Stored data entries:
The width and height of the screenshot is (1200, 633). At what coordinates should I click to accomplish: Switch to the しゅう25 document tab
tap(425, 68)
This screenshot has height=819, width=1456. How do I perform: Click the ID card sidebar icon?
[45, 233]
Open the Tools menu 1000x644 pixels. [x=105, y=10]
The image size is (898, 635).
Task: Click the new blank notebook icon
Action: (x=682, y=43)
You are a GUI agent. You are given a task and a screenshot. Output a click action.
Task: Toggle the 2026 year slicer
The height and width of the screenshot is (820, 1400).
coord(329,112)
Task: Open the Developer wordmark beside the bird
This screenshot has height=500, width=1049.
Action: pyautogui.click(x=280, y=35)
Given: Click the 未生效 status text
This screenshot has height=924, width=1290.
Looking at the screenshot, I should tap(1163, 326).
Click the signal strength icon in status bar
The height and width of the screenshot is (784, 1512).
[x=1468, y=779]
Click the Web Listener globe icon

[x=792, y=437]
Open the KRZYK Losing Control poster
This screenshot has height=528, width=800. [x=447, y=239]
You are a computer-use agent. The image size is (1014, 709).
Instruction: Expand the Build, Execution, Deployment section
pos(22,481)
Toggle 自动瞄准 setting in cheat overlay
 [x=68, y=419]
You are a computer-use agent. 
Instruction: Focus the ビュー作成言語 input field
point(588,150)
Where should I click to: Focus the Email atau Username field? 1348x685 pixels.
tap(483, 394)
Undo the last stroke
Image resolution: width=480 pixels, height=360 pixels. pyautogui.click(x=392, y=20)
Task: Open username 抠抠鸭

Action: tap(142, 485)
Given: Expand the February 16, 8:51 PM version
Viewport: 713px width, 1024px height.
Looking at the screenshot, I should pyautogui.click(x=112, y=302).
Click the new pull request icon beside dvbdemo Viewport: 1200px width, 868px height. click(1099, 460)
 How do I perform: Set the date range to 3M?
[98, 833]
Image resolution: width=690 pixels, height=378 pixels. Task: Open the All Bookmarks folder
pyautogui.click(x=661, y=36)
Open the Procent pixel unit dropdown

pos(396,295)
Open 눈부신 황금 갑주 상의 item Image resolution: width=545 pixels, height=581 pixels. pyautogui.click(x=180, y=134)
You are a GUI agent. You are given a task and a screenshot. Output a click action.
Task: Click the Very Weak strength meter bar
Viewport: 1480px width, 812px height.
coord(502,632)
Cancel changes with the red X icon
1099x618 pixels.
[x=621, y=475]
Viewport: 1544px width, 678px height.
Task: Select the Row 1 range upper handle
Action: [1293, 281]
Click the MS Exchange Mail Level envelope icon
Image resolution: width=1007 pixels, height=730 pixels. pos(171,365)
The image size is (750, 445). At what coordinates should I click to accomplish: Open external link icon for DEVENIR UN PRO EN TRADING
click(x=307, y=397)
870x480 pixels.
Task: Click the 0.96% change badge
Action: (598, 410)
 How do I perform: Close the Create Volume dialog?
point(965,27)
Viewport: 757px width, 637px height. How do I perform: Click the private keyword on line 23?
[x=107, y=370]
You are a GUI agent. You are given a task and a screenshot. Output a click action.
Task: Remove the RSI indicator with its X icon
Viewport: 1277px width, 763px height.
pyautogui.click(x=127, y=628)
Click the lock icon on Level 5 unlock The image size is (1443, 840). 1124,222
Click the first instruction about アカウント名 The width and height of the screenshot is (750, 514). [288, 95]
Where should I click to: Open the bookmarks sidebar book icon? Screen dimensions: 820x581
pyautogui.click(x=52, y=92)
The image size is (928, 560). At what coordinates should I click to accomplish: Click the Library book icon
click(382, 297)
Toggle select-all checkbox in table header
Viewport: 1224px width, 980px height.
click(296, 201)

- **DIRECTIONS FOR THIS TASK**: Pull out each record as written and restate it exactly.

- **RESULT OF THIS EXERCISE**:
The width and height of the screenshot is (1200, 633). At what coordinates should I click to accomplish: Switch to the しゅう25 document tab
tap(425, 68)
This screenshot has height=819, width=1456. How do I perform: Click the ID card sidebar icon?
[45, 233]
Open the Tools menu 1000x644 pixels. [x=105, y=10]
The image size is (898, 635).
Task: Click the new blank notebook icon
Action: (x=682, y=43)
You are a GUI agent. You are given a task and a screenshot. Output a click action.
Task: Toggle the 2026 year slicer
The height and width of the screenshot is (820, 1400).
coord(329,112)
Task: Open the Developer wordmark beside the bird
This screenshot has height=500, width=1049.
Action: pyautogui.click(x=280, y=35)
Given: Click the 未生效 status text
This screenshot has height=924, width=1290.
Looking at the screenshot, I should tap(1163, 326).
Click the signal strength icon in status bar
The height and width of the screenshot is (784, 1512).
[x=1468, y=779]
Click the Web Listener globe icon

[x=792, y=437]
Open the KRZYK Losing Control poster
This screenshot has height=528, width=800. [x=447, y=239]
You are a computer-use agent. The image size is (1014, 709).
Instruction: Expand the Build, Execution, Deployment section
pos(22,481)
Toggle 自动瞄准 setting in cheat overlay
 [x=68, y=419]
You are a computer-use agent. 
Instruction: Focus the ビュー作成言語 input field
point(588,150)
Where should I click to: Focus the Email atau Username field? 1348x685 pixels.
tap(483, 394)
Undo the last stroke
Image resolution: width=480 pixels, height=360 pixels. pyautogui.click(x=392, y=20)
Task: Open username 抠抠鸭

Action: tap(142, 485)
Given: Expand the February 16, 8:51 PM version
Viewport: 713px width, 1024px height.
Looking at the screenshot, I should pyautogui.click(x=112, y=302).
Click the new pull request icon beside dvbdemo Viewport: 1200px width, 868px height. click(1099, 460)
 How do I perform: Set the date range to 3M?
[98, 833]
Image resolution: width=690 pixels, height=378 pixels. Task: Open the All Bookmarks folder
pyautogui.click(x=661, y=36)
Open the Procent pixel unit dropdown

pos(396,295)
Open 눈부신 황금 갑주 상의 item Image resolution: width=545 pixels, height=581 pixels. pyautogui.click(x=180, y=134)
You are a GUI agent. You are given a task and a screenshot. Output a click action.
Task: Click the Very Weak strength meter bar
Viewport: 1480px width, 812px height.
coord(502,632)
Cancel changes with the red X icon
1099x618 pixels.
[x=621, y=475]
Viewport: 1544px width, 678px height.
Task: Select the Row 1 range upper handle
Action: [1293, 281]
Click the MS Exchange Mail Level envelope icon
Image resolution: width=1007 pixels, height=730 pixels. pos(171,365)
The image size is (750, 445). At what coordinates should I click to accomplish: Open external link icon for DEVENIR UN PRO EN TRADING
click(x=307, y=397)
870x480 pixels.
Task: Click the 0.96% change badge
Action: (598, 410)
 How do I perform: Close the Create Volume dialog?
point(965,27)
Viewport: 757px width, 637px height. How do I perform: Click the private keyword on line 23?
[x=107, y=370]
You are a GUI agent. You are given a task and a screenshot. Output a click action.
Task: Remove the RSI indicator with its X icon
Viewport: 1277px width, 763px height.
pyautogui.click(x=127, y=628)
Click the lock icon on Level 5 unlock The image size is (1443, 840). 1124,222
Click the first instruction about アカウント名 The width and height of the screenshot is (750, 514). [288, 95]
Where should I click to: Open the bookmarks sidebar book icon? Screen dimensions: 820x581
pyautogui.click(x=52, y=92)
The image size is (928, 560). At what coordinates should I click to accomplish: Click the Library book icon
click(382, 297)
Toggle select-all checkbox in table header
Viewport: 1224px width, 980px height.
click(296, 201)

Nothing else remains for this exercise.